众人都没回过神,只是见那差役在人群背后大声说道。

“还打捞出了一枚发簪,这是谁掉落在池水里的发簪——!”

众人才都稀奇转头往后看。

那差役又低头看了两眼,口中说道,“这小巧,像是个小姑娘的——!”

看见这发簪,李珙桐的脸色才是真得变了,秦墨见她仿佛整个身体都软了的模样。

那朱夫人旁边的一嬷嬷,只看着那,便‘啊呀’一声,不待众人讲话,便先讶异说道

“那不是表小姐今早过府来带头上的么——!”

“怎么会?!”

“是表小姐的啊,今早过府这个我是有留意的——!”

“怎么可能!”秦墨就接过话笑道“之前李小姐不是说了,今日只见过这二小姐一次,其余的时间就在那东厢房的院子里跟众人一起玩,根本不过来,她的簪子怎么会平白无故掉进这池水里——!”

李珙桐的整个身子跪下去了。

“珙桐,你跟我说实话,到底是不是你。!”

见到这簪子,再怎么维护这侄女,到底是亲女儿,和侄女比,还是有差距,朱夫人也再不能罔顾事实,而颤了声问到。

“姨妈——!”

“事到如今,你还要隐瞒么,你还要嫁祸那秦家小姐么,那簪子是你的,这一中午,你没有靠近池水边,怎么会那簪子平白无故的就去了水里,你要伤透姨妈是心么——!”

“姨妈——!”终于,这李珙桐声声泣诉了起来…

“我不是故意的,姨妈——!”谁知,这李珙桐却一声恸哭了起来,一手拽住那朱夫人的裙角,哭的撕心裂肺“我是失手,是不小心——!”

那朱夫人嫌弃的扯了一下裙角,一转头,心里又悔恨。

“表姐,你怎么能这样呢,再怎么说,翠儿也是我们的妹妹,是我的亲妹妹,你怎么——!”

这那朱家也才十一岁的大丫头也出来了。

一听见这‘亲妹妹’三个字,那朱夫人老泪又拼命的滚落下来。

“为什么啊,到底是为什么啊——!”

朱夫人痛心疾首的喝问…

那李珙桐哽咽了下,低头嗫嚅道。

“是姨夫从洱海带回来的几颗红麝香珠,妹妹有五颗,我叫她给我一颗——!”

“哎呀,我的妈啊,就为了那么几颗珠子——!”还未听完,这朱夫人便叫了一声‘妈——!’一面又拍着大腿摔着帕子大哭了起来。

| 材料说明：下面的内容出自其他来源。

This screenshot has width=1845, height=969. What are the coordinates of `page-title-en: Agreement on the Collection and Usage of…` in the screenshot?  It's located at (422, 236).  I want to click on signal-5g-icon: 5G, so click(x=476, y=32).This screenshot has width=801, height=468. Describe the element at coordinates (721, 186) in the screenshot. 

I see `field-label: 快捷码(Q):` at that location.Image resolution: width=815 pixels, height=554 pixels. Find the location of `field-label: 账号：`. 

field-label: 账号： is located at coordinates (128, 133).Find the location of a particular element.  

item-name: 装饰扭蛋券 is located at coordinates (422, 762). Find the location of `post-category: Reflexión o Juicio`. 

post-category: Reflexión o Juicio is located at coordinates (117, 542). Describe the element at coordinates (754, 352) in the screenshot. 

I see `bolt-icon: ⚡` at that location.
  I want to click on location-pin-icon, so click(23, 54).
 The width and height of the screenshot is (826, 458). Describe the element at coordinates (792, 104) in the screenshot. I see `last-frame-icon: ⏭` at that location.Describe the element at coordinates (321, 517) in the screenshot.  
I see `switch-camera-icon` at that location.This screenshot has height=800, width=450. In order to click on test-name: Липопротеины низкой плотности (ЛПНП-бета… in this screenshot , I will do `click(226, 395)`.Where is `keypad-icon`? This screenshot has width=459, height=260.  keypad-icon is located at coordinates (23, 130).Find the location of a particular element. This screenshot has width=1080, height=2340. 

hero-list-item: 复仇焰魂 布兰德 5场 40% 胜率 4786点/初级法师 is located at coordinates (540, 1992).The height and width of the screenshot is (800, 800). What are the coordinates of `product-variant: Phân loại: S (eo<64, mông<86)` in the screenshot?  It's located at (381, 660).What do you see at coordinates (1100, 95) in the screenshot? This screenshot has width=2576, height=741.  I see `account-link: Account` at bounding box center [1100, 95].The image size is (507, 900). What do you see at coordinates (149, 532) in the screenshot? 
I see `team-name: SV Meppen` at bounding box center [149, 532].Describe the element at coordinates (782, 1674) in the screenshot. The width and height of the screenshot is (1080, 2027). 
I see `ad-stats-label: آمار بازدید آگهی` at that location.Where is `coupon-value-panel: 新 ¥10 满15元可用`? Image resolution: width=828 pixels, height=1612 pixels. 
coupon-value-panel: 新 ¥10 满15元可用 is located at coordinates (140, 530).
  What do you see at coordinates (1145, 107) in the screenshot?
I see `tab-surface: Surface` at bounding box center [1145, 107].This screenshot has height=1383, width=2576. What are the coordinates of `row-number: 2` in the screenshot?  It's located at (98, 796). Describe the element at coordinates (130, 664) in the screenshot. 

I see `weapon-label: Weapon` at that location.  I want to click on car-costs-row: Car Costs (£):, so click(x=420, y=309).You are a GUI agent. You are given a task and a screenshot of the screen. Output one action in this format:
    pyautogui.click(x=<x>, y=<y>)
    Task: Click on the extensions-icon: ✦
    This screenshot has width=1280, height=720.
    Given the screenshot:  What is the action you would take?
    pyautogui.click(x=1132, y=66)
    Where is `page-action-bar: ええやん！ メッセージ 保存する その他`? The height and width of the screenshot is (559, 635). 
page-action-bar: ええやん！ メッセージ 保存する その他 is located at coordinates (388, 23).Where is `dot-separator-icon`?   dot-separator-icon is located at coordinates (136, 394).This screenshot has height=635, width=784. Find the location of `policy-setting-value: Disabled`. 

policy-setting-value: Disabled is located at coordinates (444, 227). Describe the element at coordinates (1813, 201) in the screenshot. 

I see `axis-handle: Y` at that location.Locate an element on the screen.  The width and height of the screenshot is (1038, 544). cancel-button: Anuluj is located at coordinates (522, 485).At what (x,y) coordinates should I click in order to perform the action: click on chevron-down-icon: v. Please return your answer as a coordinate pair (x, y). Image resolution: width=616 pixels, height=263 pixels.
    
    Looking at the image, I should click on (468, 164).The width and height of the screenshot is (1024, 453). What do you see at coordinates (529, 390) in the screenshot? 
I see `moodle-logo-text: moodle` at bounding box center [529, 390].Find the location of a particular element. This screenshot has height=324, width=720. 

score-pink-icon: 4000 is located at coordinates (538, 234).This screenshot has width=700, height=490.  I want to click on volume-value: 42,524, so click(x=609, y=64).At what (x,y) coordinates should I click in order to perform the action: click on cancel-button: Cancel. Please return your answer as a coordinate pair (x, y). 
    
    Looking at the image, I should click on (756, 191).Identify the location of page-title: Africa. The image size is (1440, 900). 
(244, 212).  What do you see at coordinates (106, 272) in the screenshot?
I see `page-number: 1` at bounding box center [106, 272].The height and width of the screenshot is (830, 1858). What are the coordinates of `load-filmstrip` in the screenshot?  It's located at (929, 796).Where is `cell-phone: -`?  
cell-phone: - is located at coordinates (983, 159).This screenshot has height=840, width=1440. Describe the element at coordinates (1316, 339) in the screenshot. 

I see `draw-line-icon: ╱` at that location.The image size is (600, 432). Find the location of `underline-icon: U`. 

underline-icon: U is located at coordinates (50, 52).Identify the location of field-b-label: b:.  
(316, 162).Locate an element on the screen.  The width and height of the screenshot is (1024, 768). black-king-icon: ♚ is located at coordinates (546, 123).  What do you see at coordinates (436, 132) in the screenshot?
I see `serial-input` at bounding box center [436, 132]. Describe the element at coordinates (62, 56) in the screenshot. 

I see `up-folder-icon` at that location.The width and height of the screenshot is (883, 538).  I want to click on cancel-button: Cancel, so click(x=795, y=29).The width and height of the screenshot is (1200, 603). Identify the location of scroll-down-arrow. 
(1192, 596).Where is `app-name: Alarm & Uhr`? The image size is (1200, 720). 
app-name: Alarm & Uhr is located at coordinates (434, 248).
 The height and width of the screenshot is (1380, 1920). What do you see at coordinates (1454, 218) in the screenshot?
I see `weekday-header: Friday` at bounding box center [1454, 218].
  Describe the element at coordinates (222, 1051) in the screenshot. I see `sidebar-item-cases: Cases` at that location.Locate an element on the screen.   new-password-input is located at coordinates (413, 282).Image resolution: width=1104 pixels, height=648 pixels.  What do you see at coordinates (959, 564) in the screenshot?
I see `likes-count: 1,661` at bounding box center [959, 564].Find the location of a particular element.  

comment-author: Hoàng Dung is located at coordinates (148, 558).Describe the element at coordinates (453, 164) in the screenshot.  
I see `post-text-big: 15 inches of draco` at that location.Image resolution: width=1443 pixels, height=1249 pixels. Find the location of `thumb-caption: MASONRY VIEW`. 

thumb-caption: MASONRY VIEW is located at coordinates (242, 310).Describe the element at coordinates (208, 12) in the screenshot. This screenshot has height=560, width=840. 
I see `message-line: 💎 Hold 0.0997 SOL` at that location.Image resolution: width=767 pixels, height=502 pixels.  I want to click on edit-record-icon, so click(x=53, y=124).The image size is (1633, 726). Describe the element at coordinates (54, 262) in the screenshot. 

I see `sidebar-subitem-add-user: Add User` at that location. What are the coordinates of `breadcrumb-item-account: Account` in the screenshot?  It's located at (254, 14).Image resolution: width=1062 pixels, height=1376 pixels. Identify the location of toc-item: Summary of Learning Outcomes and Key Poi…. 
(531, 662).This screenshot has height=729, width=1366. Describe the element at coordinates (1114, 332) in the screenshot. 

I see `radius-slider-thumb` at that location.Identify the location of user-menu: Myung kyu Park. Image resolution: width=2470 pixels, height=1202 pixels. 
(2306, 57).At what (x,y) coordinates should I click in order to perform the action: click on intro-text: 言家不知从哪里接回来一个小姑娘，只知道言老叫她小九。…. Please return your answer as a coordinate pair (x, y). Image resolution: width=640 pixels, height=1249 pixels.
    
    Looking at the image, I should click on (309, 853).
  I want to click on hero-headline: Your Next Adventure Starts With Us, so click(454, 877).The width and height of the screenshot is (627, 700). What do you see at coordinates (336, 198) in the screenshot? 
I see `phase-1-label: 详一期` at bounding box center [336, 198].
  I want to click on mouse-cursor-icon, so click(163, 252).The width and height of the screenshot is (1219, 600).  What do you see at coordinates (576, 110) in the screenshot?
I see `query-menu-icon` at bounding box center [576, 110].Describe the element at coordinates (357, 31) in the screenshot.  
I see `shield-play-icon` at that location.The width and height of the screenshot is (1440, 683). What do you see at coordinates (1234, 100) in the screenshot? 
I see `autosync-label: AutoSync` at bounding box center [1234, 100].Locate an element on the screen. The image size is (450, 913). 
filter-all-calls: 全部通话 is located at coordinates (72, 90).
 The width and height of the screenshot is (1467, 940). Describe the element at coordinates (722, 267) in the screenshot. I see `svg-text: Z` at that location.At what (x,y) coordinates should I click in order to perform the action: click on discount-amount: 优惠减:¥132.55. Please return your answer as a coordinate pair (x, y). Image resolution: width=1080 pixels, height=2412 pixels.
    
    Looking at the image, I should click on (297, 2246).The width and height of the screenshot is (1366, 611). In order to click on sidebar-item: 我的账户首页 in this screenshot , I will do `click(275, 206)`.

那朱老爷刚忙完另外一边,便匆匆赶了过来,便看见妻子在哭,内侄女又跪在地上抹泪,上前来摊手问怎么了,却被朱夫人叨叨絮絮扯了袖子边哭边责怪。

终于,秦墨在朱老爷又是找人开路,又是道歉的举止中,送出门了。

*

“姐姐…!”

马车里,香香偎在秦墨怀里,还一个劲的抹泪,伤心的跟什么似得…

虽然被秦墨救下来了,只是身体还一个劲的抖…

秦墨一只手懒懒的搂住她,而眼却时时落向窗外,红色的绸缎被风忽飘起。

心里有些感慨,但是脸上却沉冷。

念儿和小桃坐在马车座垫的另一边,秦墨不说话,她们也不开口。

时而面面相觑,但是总归是看秦墨脸色的。

“姐姐,那会儿我好害怕——!”

就知道香香从手臂攀了上来。

秦墨眼眸一敛

“知道害怕了?!以后出去还留不留心眼,还听不听话的随便跑出去,结识这些品性不端正的朋友”

“不会,香香错了,香香知道错了,以后香香都会变得听话,不闯祸,不胡乱的听别人的——!”

秦墨轻轻在香香屁股上拍了了下,以示惩罚。

“幸亏你是小孩子,如果是大人早就被拉去报官了,今天的教训,以后都要记得,做什么事儿,一定要多思,多想,切忌毛毛躁躁,你要是再怎么不通人世,以后小命怎么丢的都不知道——!”

香香低头,嘟嘴

“香香知道了——!”

也不知道怎么的,整场,这颜尤夜就跟一个隐形人似的,坐在马车最里,从秦墨进朱家到后面,这男人硬是一个字都没讲。

“你在想什么——!”

将马车内一侧的窗帘拉开,秦墨不再理香香,反而转身去看一直在旁边,坐在马车里面最中间位置的颜尤夜。

其实,她不愿意这个男人这么安静的,他安静起来会让秦墨有种说不出来的不安感。

“我在想。!”

手背停在鼻边,颜尤夜轻吸了下又拿了下来,黑色的鞋靴在马车座位上换了个姿势。

男人顿了顿,看了一眼马车外的风景,微眯了迷人的星眸说道

“我觉得你身体里住着的真不太像是一个十四岁的姑娘,你的沉稳让我吃惊,而且,我也觉得,你不是个好惹的人物,今天的那一出,虽然我就在旁边看着,我怎么都似乎觉得里面有蹊跷。你能告诉我为什么么——!”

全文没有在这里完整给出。